→ **ФРАГМЕНТ ИСТОЧНИКА**
Нужно помнить, что «стиль Наполеона» вырос из условий, в которых формировалось его сознание. Полководец времен Французской республики — не только стратег, обладающий навыками оперативного управления и личным бесстрашием. Он — оратор, демагог высшей пробы. В какой еще армии того времени найдешь такие отношения между рядовыми и командующим? Наполеон безусловно помнил, что для его солдат и офицеров мало приказа и примера. Нужно еще и слово, причем не важно, будут ли его воззвания логичны и взвешенны. Здесь можно сколь угодно много противоречить себе. Важно, чтобы воззвания были ясны, просты и пробуждали Гордость, Ненависть, Веру. Именно эта триада и сменяет в воззваниях и реляциях Наполеона революционные Свободу, Равенство, Братство.

→ **Записи из коллекции**
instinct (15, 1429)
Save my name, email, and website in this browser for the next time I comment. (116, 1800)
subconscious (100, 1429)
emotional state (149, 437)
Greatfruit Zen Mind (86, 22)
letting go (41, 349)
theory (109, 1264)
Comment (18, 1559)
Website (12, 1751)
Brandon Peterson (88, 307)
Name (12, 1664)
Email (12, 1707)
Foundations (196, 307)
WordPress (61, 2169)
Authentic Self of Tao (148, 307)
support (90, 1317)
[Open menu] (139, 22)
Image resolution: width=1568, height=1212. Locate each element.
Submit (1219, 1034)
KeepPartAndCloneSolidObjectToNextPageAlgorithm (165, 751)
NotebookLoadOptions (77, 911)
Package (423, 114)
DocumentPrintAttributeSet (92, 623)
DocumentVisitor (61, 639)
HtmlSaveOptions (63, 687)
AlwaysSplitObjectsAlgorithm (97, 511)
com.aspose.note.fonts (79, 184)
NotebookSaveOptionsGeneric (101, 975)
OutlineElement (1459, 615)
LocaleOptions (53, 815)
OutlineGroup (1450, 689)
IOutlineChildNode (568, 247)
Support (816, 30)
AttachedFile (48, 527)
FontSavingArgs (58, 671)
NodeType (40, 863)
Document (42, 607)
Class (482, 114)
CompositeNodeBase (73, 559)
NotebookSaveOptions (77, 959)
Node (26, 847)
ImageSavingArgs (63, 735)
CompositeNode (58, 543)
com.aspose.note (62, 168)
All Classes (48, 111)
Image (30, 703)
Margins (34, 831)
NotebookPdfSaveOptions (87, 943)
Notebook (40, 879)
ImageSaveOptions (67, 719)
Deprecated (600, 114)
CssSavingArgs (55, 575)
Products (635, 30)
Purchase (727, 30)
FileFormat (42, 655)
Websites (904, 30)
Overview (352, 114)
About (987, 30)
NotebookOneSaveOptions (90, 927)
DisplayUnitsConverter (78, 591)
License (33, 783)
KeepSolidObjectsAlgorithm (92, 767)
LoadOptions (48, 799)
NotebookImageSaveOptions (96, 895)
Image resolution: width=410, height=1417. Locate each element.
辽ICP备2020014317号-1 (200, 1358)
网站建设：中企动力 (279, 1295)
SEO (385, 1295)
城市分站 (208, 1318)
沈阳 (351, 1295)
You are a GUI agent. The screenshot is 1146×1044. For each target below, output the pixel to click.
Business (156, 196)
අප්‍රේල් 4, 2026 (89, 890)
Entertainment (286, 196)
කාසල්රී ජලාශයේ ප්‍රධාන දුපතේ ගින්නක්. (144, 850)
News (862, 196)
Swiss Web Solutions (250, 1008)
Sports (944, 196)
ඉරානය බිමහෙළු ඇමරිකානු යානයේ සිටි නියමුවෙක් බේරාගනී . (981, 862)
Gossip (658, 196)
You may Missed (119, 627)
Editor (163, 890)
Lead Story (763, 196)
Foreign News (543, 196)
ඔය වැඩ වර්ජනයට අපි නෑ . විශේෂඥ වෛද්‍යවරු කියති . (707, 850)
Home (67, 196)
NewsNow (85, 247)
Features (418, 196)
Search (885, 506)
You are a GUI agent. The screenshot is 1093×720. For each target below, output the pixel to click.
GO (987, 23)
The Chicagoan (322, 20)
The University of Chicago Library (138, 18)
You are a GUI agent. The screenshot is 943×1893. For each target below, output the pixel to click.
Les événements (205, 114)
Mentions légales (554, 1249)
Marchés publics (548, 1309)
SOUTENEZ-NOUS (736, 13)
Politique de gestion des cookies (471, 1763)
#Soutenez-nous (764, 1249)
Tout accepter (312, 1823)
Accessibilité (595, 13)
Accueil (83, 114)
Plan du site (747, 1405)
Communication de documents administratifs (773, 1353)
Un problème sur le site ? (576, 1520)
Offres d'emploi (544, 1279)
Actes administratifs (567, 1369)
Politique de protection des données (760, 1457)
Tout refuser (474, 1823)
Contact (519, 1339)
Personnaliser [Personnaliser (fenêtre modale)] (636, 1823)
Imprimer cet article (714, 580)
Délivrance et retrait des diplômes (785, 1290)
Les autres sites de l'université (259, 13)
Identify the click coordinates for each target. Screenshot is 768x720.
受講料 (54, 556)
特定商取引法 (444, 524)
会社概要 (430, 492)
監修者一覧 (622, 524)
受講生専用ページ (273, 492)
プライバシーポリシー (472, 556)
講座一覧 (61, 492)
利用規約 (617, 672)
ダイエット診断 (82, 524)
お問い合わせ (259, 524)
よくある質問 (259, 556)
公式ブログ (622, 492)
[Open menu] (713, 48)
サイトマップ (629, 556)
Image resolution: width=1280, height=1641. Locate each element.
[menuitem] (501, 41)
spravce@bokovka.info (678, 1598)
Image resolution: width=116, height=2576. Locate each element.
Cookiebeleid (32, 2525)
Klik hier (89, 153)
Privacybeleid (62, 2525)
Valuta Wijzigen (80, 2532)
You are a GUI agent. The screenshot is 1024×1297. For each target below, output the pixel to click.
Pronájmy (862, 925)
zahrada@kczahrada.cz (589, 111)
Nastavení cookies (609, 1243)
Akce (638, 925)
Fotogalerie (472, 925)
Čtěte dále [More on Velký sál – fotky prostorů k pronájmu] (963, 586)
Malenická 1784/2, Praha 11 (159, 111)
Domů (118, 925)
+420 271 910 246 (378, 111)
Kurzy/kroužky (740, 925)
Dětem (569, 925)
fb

→ **НЕОБХОДИМЫЕ ДЕЙСТВИЯ**
• A. Какая триада, согласно фрагменту источника, сменяет в воззваниях и реляциях Наполеона революционные Свободу, Равенство, Братство?
• B. Что, по словам фрагмента источника, требуется солдатам и офицерам Наполеона? Назовите всё, что там перечислено.

→ **СПИСОК ОТВЕТОВ**
• A. Гордость, Ненависть, Вера.

• B. Приказ, пример и слово.